Disparitas Penegakan Hukum antara Buruh dengan Pengusaha

Disparitas Penegakan Hukum antara Buruh dengan Pengusaha

Medan,KPonline, – Dalam sistem hubungan industrial di Indonesia, hukum semestinya menjadi alat untuk melindungi hak dan kewajiban antara buruh dan pengusaha secara adil. Namun realitasnya menunjukkan adanya disparitas penegakan hukum, perbedaan perlakuan antara buruh dan pengusaha.

Fenomena ini terlihat jelas dalam proses penyelesaian perselisihan hubungan industrial, penindakan terhadap pelanggaran hukum, hingga implementasi putusan pengadilan.

1.Akses terhadap Keadilan

Secara umum kaum buruh memiliki keterbatasan sumber daya, baik pengetahuan hukum, finansial,

dan waktu. Ketika menghadapi pelanggaran hak, seperti upah di bawah ketentuan, PHK sepihak, atau tidak dibayarkannya pesangon, buruh harus melewati proses panjang, mediasi, perundingan, hingga sampai ke pengadilan hubungan industrial. Proses ini sering memakan waktu berbulan-bulan bahkan bertahun-tahun, sementara buruh kehilangan sumber penghidupannya.

Sebaliknya, pengusaha memiliki akses lebih luas terhadap kepastian hukum, mulai dari ketersediaan penasehat hukum, sumber dana yang cukup dan jaringan pada kekuasaan. Hal ini memberi posisi tawar yang jauh lebih kuat dalam setiap proses hukum.

2.Kecepatan dan Ketegasan Penindakan

Kasus yang melibatkan buruh, terutama yang dianggap melanggar hukum pidana ,seperti aksi mogok yang dituduh mengganggu ketertiban, atau tuduhan pengrusakan saat unjuk rasa, dan kasus pidana lainnya yang berhubungan dengan perusahaan, mendapat respons cepat dari aparat penegak hukum. Penangkapan, penahanan, hingga proses persidangan dapat berjalan kilat.

Tetapi ketika pengusaha melanggar hukum ketenagakerjaan, seperti tidak membayar upah sesuai dengan nilai upah minimum, mempekerjakan buruh tanpa perjanjian kerja yang sah, atau mempekerjakan buruh diluar dan melebihi jam kerja, penegakan hukumnya lambat, lebih sering berhenti ditengah jalan dengan alasan dari penegak hukum ‘kurang alat bukti” dan kalaupun proses hukumnya berlanjut hanya pada

tingkat administratif, jarang berujung hingga kepada sanksi pidana.

** Arahan Tugas **
1 - Tentukan apakah tiap pernyataan di bawah ini sesuai dengan artikel tentang disparitas penegakan hukum. Jawab ya atau tidak, lalu sertakan kutipan persis dari artikel yang menjadi dasarnya.
(a) Proses penyelesaian pelanggaran hak yang dilewati buruh bisa memakan waktu bertahun-tahun.
(b) Pengusaha tidak memiliki akses ke penasehat hukum.
(c) Pelanggaran hukum ketenagakerjaan oleh pengusaha sering berujung pada sanksi pidana.
2 - Tuliskan kembali tanpa perubahan bagian artikel tentang disparitas penegakan hukum, dari "Sebaliknya, pengusaha memiliki" sampai dengan "setiap proses hukum.".
Data sesudah artikel ini berasal dari sumber lain.

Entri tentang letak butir
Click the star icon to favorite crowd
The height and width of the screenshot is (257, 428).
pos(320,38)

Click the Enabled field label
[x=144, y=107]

** Hasil **
1 -
(a) Ya: "Proses ini sering memakan waktu berbulan-bulan bahkan bertahun-tahun"
(b) Tidak: "mulai dari ketersediaan penasehat hukum, sumber dana yang cukup dan jaringan pada kekuasaan"
(c) Tidak: "jarang berujung hingga kepada sanksi pidana"

2 -
Sebaliknya, pengusaha memiliki akses lebih luas terhadap kepastian hukum, mulai dari ketersediaan penasehat hukum, sumber dana yang cukup dan jaringan pada kekuasaan. Hal ini memberi posisi tawar yang jauh lebih kuat dalam setiap proses hukum.